• [Requirements]: Rewrite the entries below, swapping every occurrence of "sidebar" for "side panel" and leaving everything else unchanged.

• [Information shown]:
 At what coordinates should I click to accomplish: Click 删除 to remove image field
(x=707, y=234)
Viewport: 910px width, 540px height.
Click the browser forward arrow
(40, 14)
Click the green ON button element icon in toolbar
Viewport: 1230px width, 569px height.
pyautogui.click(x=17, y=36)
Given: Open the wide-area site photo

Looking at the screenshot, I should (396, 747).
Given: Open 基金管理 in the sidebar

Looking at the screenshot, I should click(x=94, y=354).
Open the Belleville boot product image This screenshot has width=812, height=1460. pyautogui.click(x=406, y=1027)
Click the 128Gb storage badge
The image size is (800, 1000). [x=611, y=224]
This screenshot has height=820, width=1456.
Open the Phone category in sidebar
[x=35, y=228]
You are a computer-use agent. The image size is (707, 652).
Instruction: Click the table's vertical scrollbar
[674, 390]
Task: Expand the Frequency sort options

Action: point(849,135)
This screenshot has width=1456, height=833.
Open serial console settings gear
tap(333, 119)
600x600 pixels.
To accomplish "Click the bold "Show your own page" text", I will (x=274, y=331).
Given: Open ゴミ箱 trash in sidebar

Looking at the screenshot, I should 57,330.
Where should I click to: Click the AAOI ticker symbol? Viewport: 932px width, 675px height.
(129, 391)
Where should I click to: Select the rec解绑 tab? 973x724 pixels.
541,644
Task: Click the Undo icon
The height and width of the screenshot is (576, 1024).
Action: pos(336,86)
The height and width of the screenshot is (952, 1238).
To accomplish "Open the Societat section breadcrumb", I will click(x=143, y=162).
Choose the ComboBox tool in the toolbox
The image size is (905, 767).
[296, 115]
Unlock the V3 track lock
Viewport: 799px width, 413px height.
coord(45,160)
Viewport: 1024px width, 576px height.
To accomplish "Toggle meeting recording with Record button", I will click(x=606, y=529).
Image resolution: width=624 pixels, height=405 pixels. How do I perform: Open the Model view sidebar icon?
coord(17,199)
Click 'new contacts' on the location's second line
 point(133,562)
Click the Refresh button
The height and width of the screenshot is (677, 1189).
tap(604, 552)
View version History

• [The solution]:
 At what coordinates should I click to accomplish: Click 删除 to remove image field
(x=707, y=234)
Viewport: 910px width, 540px height.
Click the browser forward arrow
(40, 14)
Click the green ON button element icon in toolbar
Viewport: 1230px width, 569px height.
pyautogui.click(x=17, y=36)
Given: Open the wide-area site photo

Looking at the screenshot, I should (396, 747).
Given: Open 基金管理 in the side panel

Looking at the screenshot, I should click(x=94, y=354).
Open the Belleville boot product image This screenshot has width=812, height=1460. pyautogui.click(x=406, y=1027)
Click the 128Gb storage badge
The image size is (800, 1000). [x=611, y=224]
This screenshot has height=820, width=1456.
Open the Phone category in side panel
[x=35, y=228]
You are a computer-use agent. The image size is (707, 652).
Instruction: Click the table's vertical scrollbar
[674, 390]
Task: Expand the Frequency sort options

Action: point(849,135)
This screenshot has width=1456, height=833.
Open serial console settings gear
tap(333, 119)
600x600 pixels.
To accomplish "Click the bold "Show your own page" text", I will (x=274, y=331).
Given: Open ゴミ箱 trash in side panel

Looking at the screenshot, I should 57,330.
Where should I click to: Click the AAOI ticker symbol? Viewport: 932px width, 675px height.
(129, 391)
Where should I click to: Select the rec解绑 tab? 973x724 pixels.
541,644
Task: Click the Undo icon
The height and width of the screenshot is (576, 1024).
Action: pos(336,86)
The height and width of the screenshot is (952, 1238).
To accomplish "Open the Societat section breadcrumb", I will click(x=143, y=162).
Choose the ComboBox tool in the toolbox
The image size is (905, 767).
[296, 115]
Unlock the V3 track lock
Viewport: 799px width, 413px height.
coord(45,160)
Viewport: 1024px width, 576px height.
To accomplish "Toggle meeting recording with Record button", I will click(x=606, y=529).
Image resolution: width=624 pixels, height=405 pixels. How do I perform: Open the Model view side panel icon?
coord(17,199)
Click 'new contacts' on the location's second line
 point(133,562)
Click the Refresh button
The height and width of the screenshot is (677, 1189).
tap(604, 552)
View version History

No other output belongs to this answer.